SOURCE MATERIAL Start Marker

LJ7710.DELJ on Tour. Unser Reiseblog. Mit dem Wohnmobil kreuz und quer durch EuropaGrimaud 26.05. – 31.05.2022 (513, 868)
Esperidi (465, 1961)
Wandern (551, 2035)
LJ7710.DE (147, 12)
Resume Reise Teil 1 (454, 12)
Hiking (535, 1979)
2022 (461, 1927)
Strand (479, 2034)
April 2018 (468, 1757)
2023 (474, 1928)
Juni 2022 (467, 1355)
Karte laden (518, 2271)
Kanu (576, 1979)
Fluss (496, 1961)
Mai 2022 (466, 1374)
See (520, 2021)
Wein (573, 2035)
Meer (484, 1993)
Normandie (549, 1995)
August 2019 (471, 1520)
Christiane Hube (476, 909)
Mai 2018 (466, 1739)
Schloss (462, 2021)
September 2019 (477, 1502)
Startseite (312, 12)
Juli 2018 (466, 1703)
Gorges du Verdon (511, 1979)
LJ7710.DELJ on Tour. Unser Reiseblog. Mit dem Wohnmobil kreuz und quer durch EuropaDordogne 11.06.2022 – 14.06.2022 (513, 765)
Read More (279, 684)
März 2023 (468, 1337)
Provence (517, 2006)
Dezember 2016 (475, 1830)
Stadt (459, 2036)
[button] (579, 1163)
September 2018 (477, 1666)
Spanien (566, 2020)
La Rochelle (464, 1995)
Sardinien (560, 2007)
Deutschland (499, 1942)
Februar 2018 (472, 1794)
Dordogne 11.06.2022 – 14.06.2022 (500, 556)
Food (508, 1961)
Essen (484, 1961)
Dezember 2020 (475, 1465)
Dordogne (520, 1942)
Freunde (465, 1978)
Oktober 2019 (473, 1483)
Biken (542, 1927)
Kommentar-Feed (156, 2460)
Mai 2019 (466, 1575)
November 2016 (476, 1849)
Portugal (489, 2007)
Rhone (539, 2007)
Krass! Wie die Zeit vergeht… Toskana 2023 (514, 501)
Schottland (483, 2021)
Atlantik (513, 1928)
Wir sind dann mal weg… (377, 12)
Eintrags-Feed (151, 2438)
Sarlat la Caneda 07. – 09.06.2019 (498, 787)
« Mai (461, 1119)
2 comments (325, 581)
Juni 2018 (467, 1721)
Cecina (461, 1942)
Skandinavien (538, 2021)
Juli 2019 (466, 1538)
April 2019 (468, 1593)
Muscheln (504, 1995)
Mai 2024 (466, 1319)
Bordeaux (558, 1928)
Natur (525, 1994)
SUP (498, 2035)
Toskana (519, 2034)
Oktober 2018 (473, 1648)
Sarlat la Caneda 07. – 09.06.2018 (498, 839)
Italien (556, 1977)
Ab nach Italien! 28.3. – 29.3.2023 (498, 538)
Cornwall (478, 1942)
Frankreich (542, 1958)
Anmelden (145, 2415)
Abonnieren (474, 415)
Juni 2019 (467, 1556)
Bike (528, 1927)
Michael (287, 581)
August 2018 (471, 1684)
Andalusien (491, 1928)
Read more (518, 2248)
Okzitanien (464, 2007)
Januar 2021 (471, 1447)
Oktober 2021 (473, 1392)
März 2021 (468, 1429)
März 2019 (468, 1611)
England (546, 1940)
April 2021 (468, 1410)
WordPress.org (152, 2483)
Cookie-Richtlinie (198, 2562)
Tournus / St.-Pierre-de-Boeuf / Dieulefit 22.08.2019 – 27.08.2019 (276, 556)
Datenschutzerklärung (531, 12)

SOURCE MATERIAL End Marker

TASK DIRECTIONS ▸
From the records above, copy out the line with "Atlantik (513, 1928)", the line with "August 2018 (471, 1684)", and every line between them, word for word.

ANSWER FOR THIS EXERCISE ▸
Atlantik (513, 1928)
Wir sind dann mal weg… (377, 12)
Eintrags-Feed (151, 2438)
Sarlat la Caneda 07. – 09.06.2019 (498, 787)
« Mai (461, 1119)
2 comments (325, 581)
Juni 2018 (467, 1721)
Cecina (461, 1942)
Skandinavien (538, 2021)
Juli 2019 (466, 1538)
April 2019 (468, 1593)
Muscheln (504, 1995)
Mai 2024 (466, 1319)
Bordeaux (558, 1928)
Natur (525, 1994)
SUP (498, 2035)
Toskana (519, 2034)
Oktober 2018 (473, 1648)
Sarlat la Caneda 07. – 09.06.2018 (498, 839)
Italien (556, 1977)
Ab nach Italien! 28.3. – 29.3.2023 (498, 538)
Cornwall (478, 1942)
Frankreich (542, 1958)
Anmelden (145, 2415)
Abonnieren (474, 415)
Juni 2019 (467, 1556)
Bike (528, 1927)
Michael (287, 581)
August 2018 (471, 1684)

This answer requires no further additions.